=== Begin Enclosure ===

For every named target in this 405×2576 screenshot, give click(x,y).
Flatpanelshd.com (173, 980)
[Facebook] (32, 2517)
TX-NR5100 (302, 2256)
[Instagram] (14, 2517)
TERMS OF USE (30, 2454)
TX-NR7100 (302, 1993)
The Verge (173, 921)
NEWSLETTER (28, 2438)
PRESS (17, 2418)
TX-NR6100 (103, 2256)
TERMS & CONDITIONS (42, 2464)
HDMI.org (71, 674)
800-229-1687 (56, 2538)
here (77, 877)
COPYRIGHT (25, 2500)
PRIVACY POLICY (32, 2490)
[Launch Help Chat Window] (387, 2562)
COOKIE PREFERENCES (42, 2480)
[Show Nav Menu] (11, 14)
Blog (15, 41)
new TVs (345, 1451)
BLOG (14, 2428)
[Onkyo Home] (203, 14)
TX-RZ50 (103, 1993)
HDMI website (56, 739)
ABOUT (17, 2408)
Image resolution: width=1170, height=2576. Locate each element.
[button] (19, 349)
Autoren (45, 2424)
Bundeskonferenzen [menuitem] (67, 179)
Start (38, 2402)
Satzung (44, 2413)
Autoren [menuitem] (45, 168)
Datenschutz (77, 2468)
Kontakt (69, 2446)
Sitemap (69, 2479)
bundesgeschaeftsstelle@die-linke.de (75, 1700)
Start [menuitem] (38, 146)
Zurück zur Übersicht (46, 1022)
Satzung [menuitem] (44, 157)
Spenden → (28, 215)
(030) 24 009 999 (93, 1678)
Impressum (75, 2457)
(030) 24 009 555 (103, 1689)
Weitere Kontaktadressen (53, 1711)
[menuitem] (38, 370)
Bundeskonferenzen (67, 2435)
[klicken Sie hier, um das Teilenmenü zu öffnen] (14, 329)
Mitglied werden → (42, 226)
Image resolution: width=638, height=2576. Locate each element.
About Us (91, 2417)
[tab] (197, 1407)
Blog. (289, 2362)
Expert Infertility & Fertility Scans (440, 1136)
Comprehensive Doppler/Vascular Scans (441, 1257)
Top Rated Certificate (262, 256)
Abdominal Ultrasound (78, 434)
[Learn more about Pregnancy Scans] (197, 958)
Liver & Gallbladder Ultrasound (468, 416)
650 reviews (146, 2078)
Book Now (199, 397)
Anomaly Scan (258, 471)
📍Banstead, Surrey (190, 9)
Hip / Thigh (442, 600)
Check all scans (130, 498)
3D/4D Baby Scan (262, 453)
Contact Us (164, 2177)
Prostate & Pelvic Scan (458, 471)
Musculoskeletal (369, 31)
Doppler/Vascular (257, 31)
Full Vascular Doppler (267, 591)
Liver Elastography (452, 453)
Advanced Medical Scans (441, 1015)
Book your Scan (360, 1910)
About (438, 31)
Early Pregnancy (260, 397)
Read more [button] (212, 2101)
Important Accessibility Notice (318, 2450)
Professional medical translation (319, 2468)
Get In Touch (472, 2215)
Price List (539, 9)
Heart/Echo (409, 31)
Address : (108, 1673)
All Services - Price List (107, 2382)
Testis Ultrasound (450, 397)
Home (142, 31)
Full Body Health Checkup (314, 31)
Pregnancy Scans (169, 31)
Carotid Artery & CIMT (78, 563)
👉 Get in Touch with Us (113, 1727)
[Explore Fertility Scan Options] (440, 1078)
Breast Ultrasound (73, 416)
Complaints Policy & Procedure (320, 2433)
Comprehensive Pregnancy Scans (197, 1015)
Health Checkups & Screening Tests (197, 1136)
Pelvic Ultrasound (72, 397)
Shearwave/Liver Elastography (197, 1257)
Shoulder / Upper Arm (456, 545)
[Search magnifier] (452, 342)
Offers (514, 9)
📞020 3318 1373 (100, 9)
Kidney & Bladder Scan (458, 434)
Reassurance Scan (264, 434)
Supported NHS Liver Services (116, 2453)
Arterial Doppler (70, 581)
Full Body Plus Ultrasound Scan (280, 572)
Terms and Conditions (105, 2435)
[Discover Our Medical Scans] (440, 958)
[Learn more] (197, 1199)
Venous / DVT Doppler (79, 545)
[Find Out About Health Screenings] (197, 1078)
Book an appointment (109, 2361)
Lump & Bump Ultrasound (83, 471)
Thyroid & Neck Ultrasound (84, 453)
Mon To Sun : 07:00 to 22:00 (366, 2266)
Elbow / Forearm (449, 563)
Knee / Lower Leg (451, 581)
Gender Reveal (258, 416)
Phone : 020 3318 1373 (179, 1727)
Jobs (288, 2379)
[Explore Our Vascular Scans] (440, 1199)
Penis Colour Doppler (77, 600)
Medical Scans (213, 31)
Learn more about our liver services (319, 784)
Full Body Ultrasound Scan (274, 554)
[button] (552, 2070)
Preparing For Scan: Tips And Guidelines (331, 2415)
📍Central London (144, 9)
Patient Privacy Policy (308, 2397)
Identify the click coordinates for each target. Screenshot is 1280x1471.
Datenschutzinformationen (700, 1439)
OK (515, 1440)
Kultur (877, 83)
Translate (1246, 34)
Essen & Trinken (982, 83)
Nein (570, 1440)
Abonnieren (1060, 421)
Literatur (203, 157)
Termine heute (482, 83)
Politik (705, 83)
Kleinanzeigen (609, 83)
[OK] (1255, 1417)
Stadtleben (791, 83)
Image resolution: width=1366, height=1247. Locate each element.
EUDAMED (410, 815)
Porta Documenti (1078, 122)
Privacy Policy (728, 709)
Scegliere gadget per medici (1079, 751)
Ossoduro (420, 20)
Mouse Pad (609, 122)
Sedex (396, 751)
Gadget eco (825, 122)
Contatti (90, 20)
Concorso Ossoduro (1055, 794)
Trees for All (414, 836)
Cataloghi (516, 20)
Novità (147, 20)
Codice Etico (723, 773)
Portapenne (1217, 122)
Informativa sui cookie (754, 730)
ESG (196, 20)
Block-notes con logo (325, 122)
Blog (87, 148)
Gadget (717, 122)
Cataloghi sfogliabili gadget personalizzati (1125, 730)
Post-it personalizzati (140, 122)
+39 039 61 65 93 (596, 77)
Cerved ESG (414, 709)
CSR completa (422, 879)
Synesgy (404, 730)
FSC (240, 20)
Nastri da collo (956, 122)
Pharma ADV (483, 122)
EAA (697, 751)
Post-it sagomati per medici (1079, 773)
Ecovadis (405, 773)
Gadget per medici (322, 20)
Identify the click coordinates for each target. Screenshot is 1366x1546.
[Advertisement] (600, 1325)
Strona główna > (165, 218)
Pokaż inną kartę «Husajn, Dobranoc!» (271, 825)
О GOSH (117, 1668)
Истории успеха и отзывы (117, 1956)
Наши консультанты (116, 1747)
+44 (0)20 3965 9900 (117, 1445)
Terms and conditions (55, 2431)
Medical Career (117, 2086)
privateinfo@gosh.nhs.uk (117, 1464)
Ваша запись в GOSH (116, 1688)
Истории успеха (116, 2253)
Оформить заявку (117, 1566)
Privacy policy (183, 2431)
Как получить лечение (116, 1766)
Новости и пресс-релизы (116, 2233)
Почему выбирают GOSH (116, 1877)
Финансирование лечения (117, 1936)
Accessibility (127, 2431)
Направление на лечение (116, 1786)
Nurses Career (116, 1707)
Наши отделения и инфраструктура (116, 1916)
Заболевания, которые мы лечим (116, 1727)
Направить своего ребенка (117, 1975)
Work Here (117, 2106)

=== End Enclosure ===

--- AIM OF THE EXERCISE ---
Repeat the entries above exactly, from the first line through the line containing "Bundeskonferenzen (67, 2435)".

--- RESPONSE TO THIS EXERCISE ---
For every named target in this 405×2576 screenshot, give click(x,y).
Flatpanelshd.com (173, 980)
[Facebook] (32, 2517)
TX-NR5100 (302, 2256)
[Instagram] (14, 2517)
TERMS OF USE (30, 2454)
TX-NR7100 (302, 1993)
The Verge (173, 921)
NEWSLETTER (28, 2438)
PRESS (17, 2418)
TX-NR6100 (103, 2256)
TERMS & CONDITIONS (42, 2464)
HDMI.org (71, 674)
800-229-1687 (56, 2538)
here (77, 877)
COPYRIGHT (25, 2500)
PRIVACY POLICY (32, 2490)
[Launch Help Chat Window] (387, 2562)
COOKIE PREFERENCES (42, 2480)
[Show Nav Menu] (11, 14)
Blog (15, 41)
new TVs (345, 1451)
BLOG (14, 2428)
[Onkyo Home] (203, 14)
TX-RZ50 (103, 1993)
HDMI website (56, 739)
ABOUT (17, 2408)
Image resolution: width=1170, height=2576. Locate each element.
[button] (19, 349)
Autoren (45, 2424)
Bundeskonferenzen [menuitem] (67, 179)
Start (38, 2402)
Satzung (44, 2413)
Autoren [menuitem] (45, 168)
Datenschutz (77, 2468)
Kontakt (69, 2446)
Sitemap (69, 2479)
bundesgeschaeftsstelle@die-linke.de (75, 1700)
Start [menuitem] (38, 146)
Zurück zur Übersicht (46, 1022)
Satzung [menuitem] (44, 157)
Spenden → (28, 215)
(030) 24 009 999 (93, 1678)
Impressum (75, 2457)
(030) 24 009 555 (103, 1689)
Weitere Kontaktadressen (53, 1711)
[menuitem] (38, 370)
Bundeskonferenzen (67, 2435)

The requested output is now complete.